みどり姫

◆◆◆
 はぁはぁと、マーレイは息をついた。
 走った所為か、すこぅし、胸が苦しい。他国の姫君のように、コルセットを着ける風習がなくて、本当に良かった。もし、そんなものを着けていたのならば、きっと気を失ってしまったに違いない。
 逃げ出してしまった。
 紳士達も、淑女達も、侍女も、給仕も、とにかくあそこにいた皆は、マーレイがご不浄に行くのだと信じて疑わなかったようだ。
 逃げ出してしまった……。
 だって、あの方達は、わたくしを、見世物のように、見る。
 マーレイは昨年初めて見たサーカスを思い出していた。あそこにいる珍獣を見る目と自分を見る目は、酷似している気がする。
 そう、彼女の事を取り囲んだ紳士淑女達は、大人も子供も、口々に彼女を誉めそやし、感嘆の溜息をついたのだけれども、そしてそれは、マーレイにとっては最も慣れた状況の一つだったのだけれども。
 それなのに、何故わたくしは怖かったのかしら?
 あの視線……あれが嫌だ。
 賛美以外の何かが含まれた視線。
 マーレイをして己を珍獣のように思わせた、視線。
 その視線は痛くはなかったがもっと気持ちの悪いものであった。
 とりあえず、深く息を吸い込む。呼吸を整えなくては。
 思いっきり伸びをしても「はしたない」などと言う者は居ない。
 騎士達や兵士達は天宮と、その中の舞姫の間に殆どの人数が割かれている為、マーレイが逃げてきた庭園は警備が手薄だ。
 ちなみに彼らは帯剣していない。招かれた客を信じる意味で鉄を帯びる事はないのだ。もしもの時は体術を駆使し、いざとなれば肉の壁となり客を守るのがシャンタル祭での彼らの役目。
 勿論、不審な者が碧翠宮に立ち入る事のないよう、外の警備は非常に厳戒である。騎士達兵士達が剣を帯びていることは言うまでもない。
 庭園に配された岩の裏に隠れて、マーレイは溜息をついた。
 会場を離れていられるのは、一瞬の間だけだ。大体、それ以上離れている事はマーレイのプライドが許さない。それでは余りに無様だ。
 マーレイは確かに逃げ出した。だが、それは戦う力……あの視線と戦う力を蓄える為。
 それに、現実の問題もあった。
 それは十歳の少女たるマーレイにも、しっかり叩き込まれた問題。
 シャンタル祭に出席している国々は、その間、いかな理由があろうとも無条件に停戦状態となる。そして、シャンタル祭では、互いに危害を加える事は決して許されない。故に、男達はいかなる鉄を帯びる事も許されず、女達の飾りピンでさえ、細心の注意が払われる。

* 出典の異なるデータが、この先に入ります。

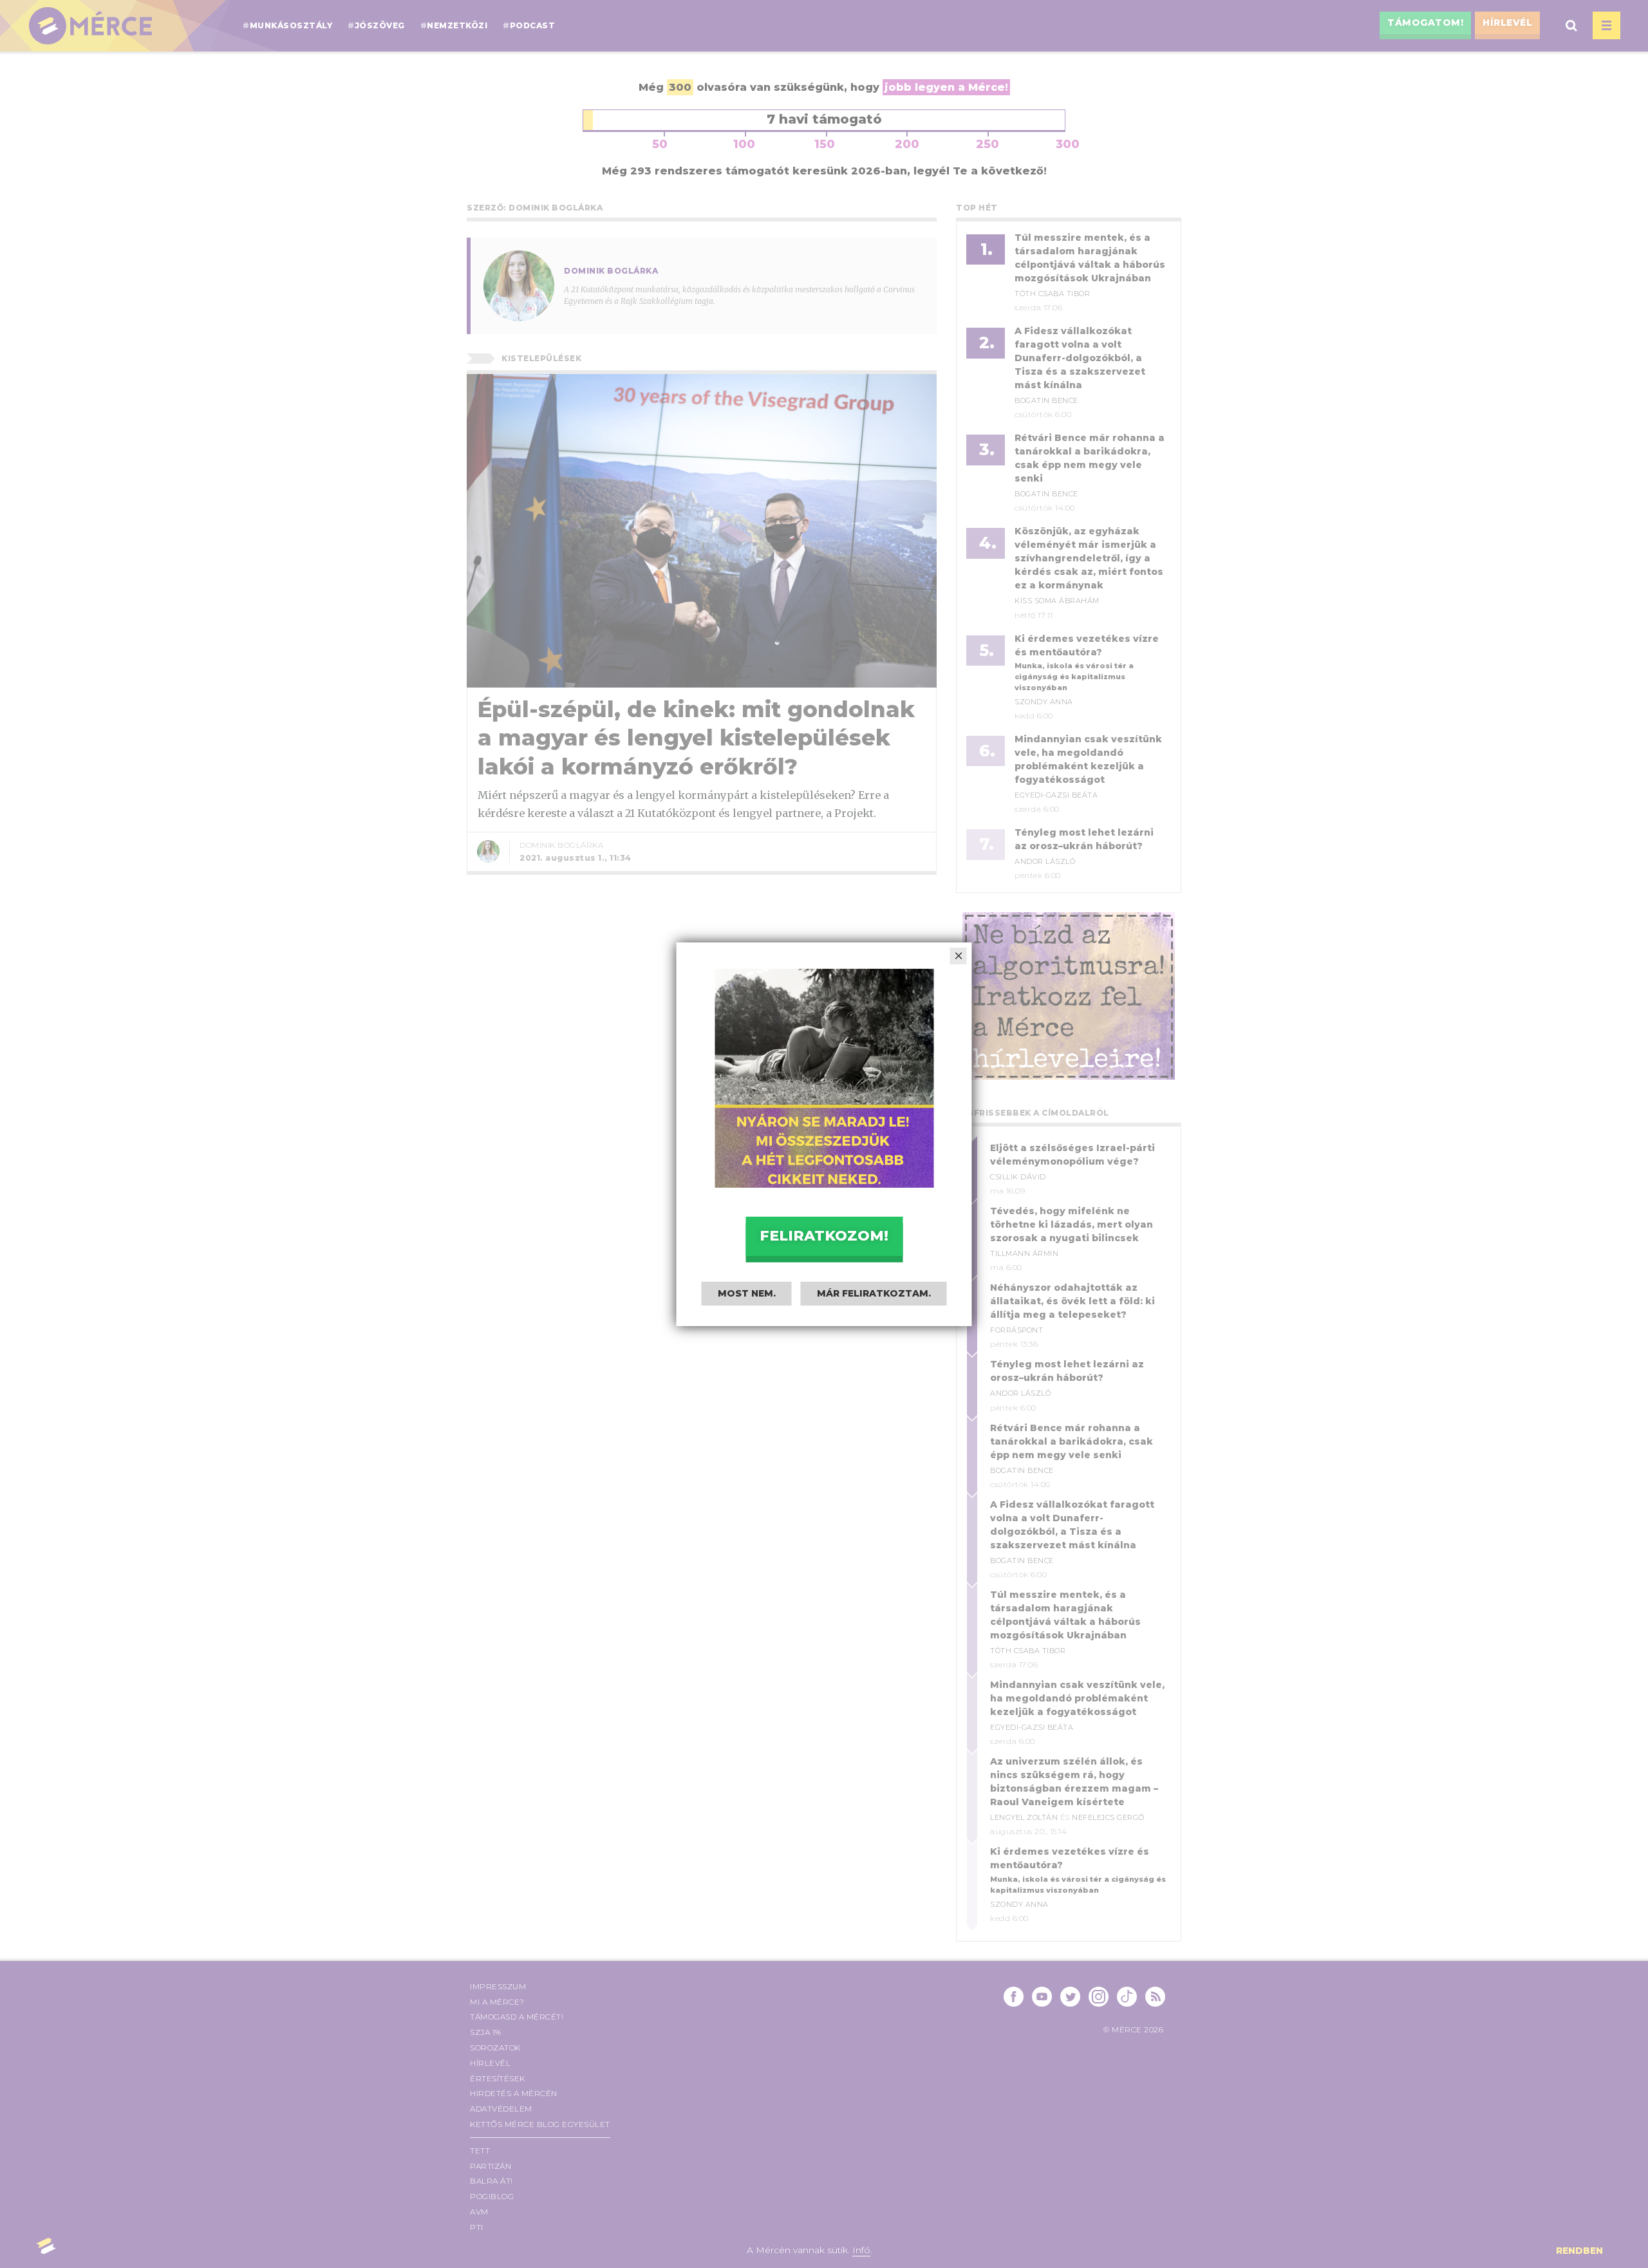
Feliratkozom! (824, 1235)
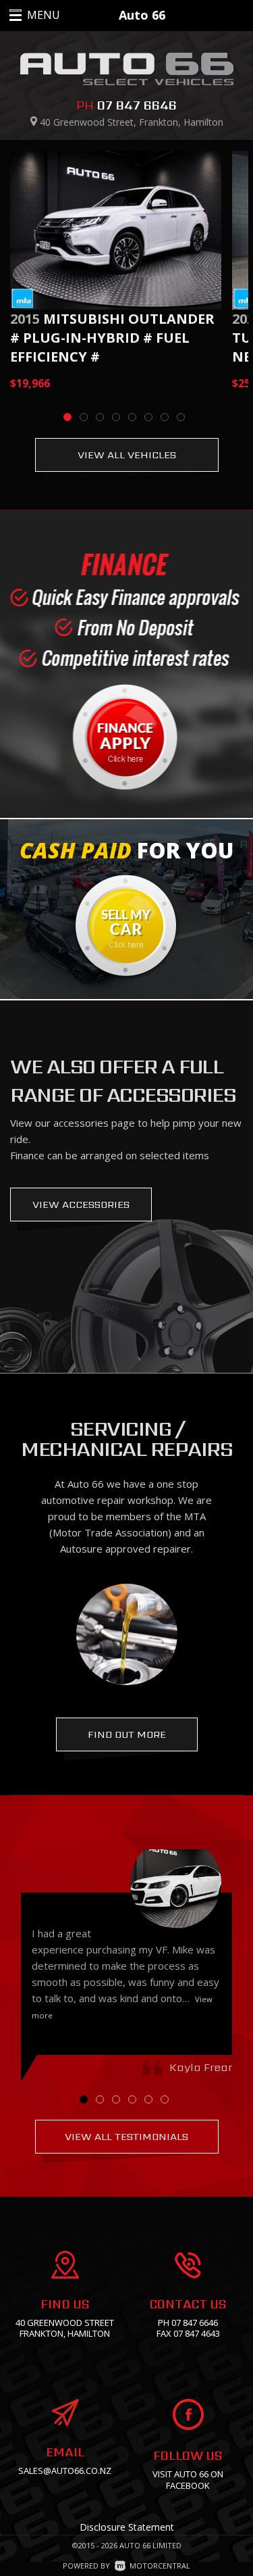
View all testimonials (126, 2136)
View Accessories (81, 1204)
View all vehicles (127, 454)
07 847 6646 (137, 105)
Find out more (127, 1734)
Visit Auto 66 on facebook (187, 2480)
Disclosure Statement (127, 2527)
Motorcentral (160, 2565)
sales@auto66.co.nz (64, 2470)
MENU (28, 14)
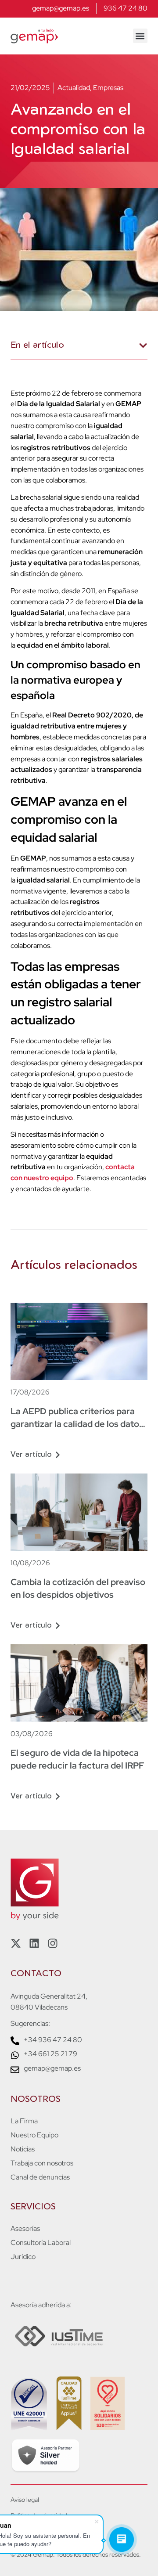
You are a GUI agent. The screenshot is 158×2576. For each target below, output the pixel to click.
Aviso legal (25, 2500)
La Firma (24, 2121)
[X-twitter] (16, 1943)
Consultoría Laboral (41, 2242)
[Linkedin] (34, 1943)
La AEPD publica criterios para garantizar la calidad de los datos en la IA (77, 1423)
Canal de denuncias (40, 2177)
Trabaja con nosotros (42, 2163)
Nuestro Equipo (34, 2135)
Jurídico (23, 2256)
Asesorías (25, 2228)
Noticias (23, 2149)
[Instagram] (52, 1943)
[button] (140, 36)
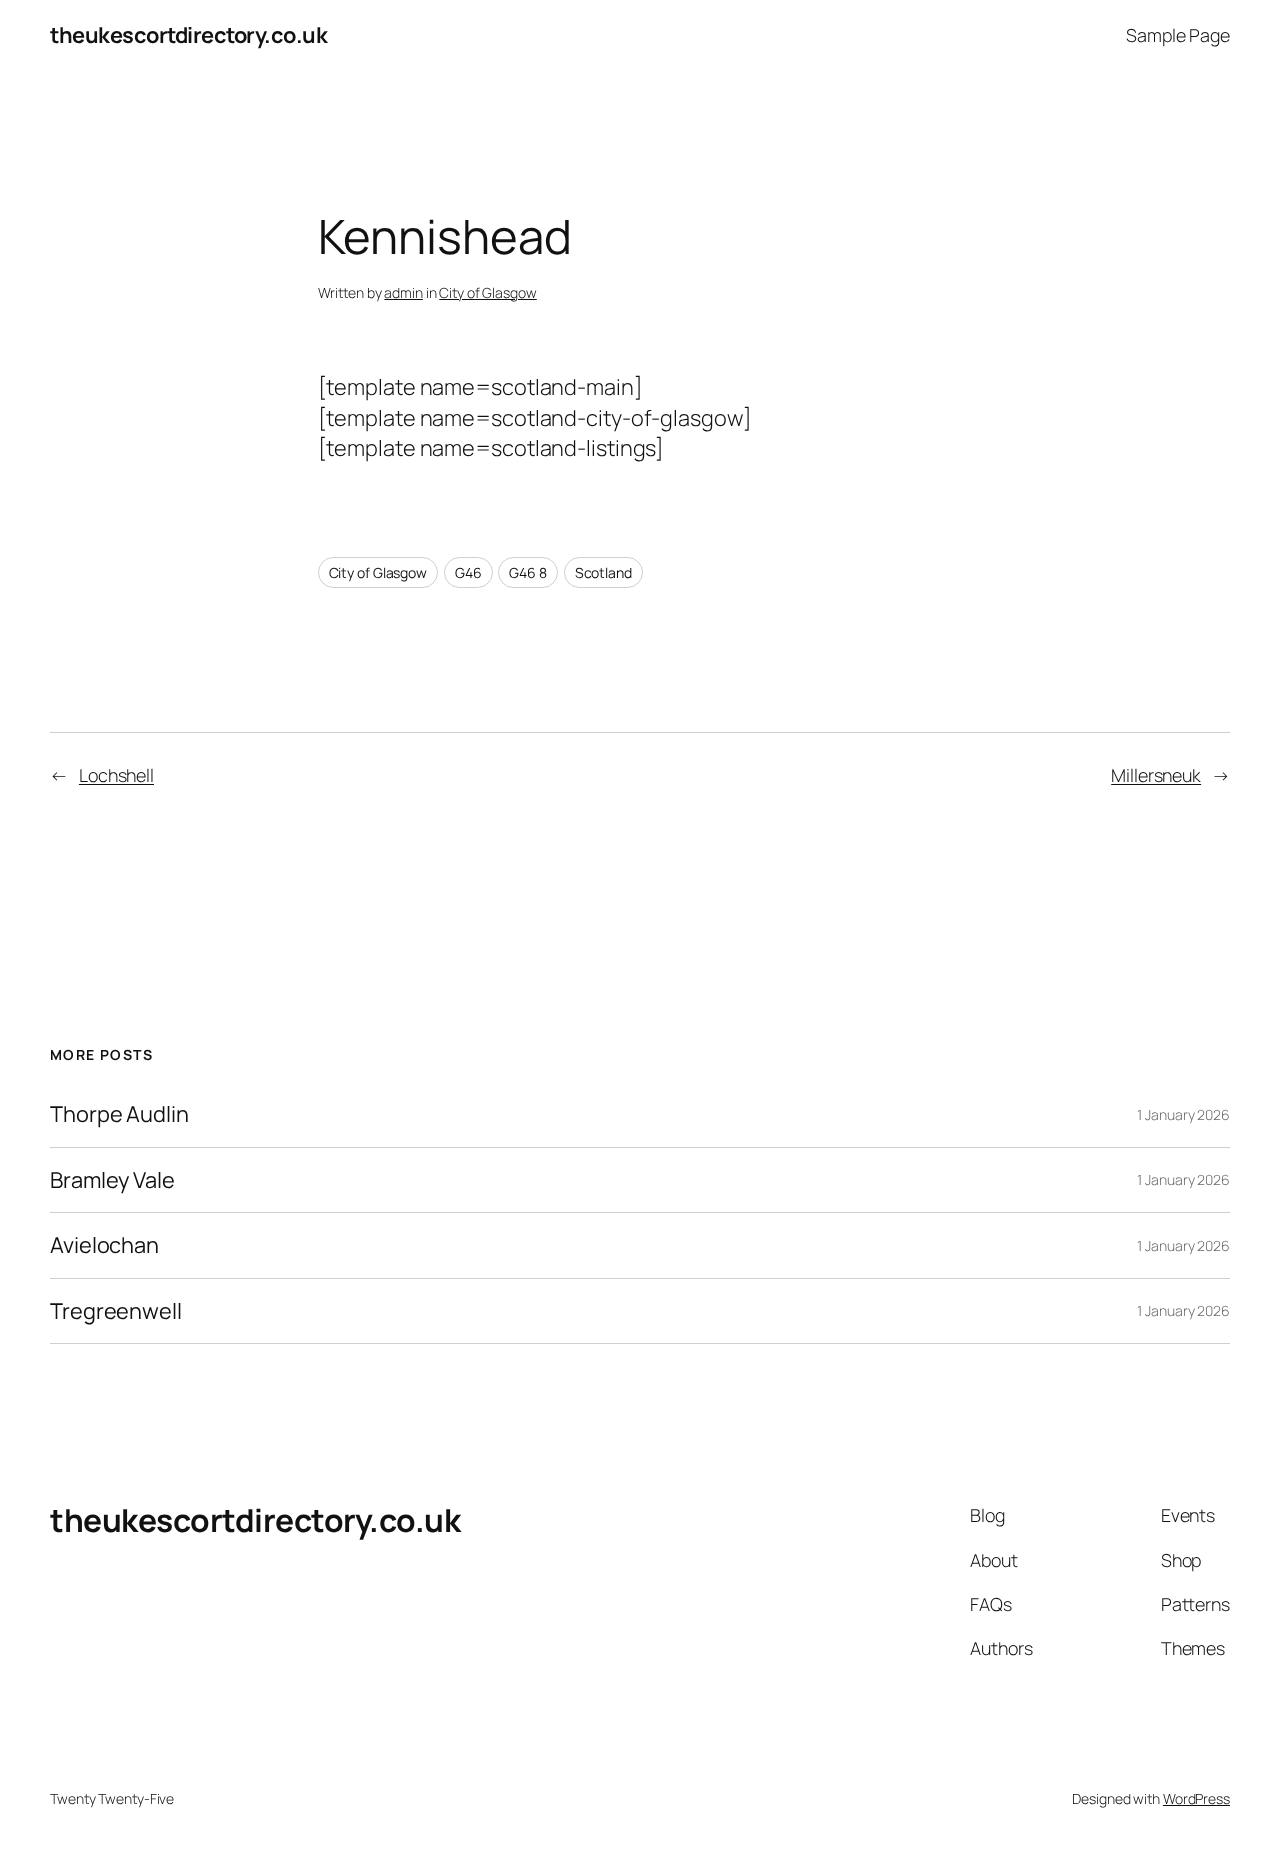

 そんな最中、まさか開催国たるダラ・スーチェアの王女が行方不明になったのであれば……。
 きっ、と十歳の少女は唇を咬んだ。
「後、三百秒」
 それ位ならば、ぎりぎりで許されるだろう───にっこり微笑んで席を外した姫君が、用を足して戻ってくる時間として黙認される筈。
「アナシア……」
 彼女がいてくれれば良いのに。そう思うが口に出して言えない。
 アナシアの母、エアルは、もう、意識がない。
 まだ、生きているのだろうか? 明日は、生きているのだろうか?
 サディンが、涙を堪えている。サディンは弟妹の中でも、エアルの事を一番愛していたのに。それなのに、側に居る事は出来ない。
 サディンは王様で、今は祭の最中だからだ。
 お可哀想な父様。そしてアナ……。
「後二百二十……」
 庭園からパーティー会場たる舞姫の間は、ここからそう遠くない。
 アナがいてくれたなら、きっとわたくしを守ってくれたでしょうに……。
 もう一度、息を吸った。
 緑の匂いを肺に詰め込み、吐き出す。
 もう、行かなければ。まさか逃げ出してきた時同様───と、いっても人目のある内はしずしずと歩いていたが───走って行く訳にはいかない。息を切らせて、このマーレイ・ヴェルクラムが息を切らせて、飛び込んでいく訳にいくものか!
 憂鬱ながら、マーレイは歩き始めた。スカートの裾を持ち上げ、土くれやら草や汁などがついていないか確認する。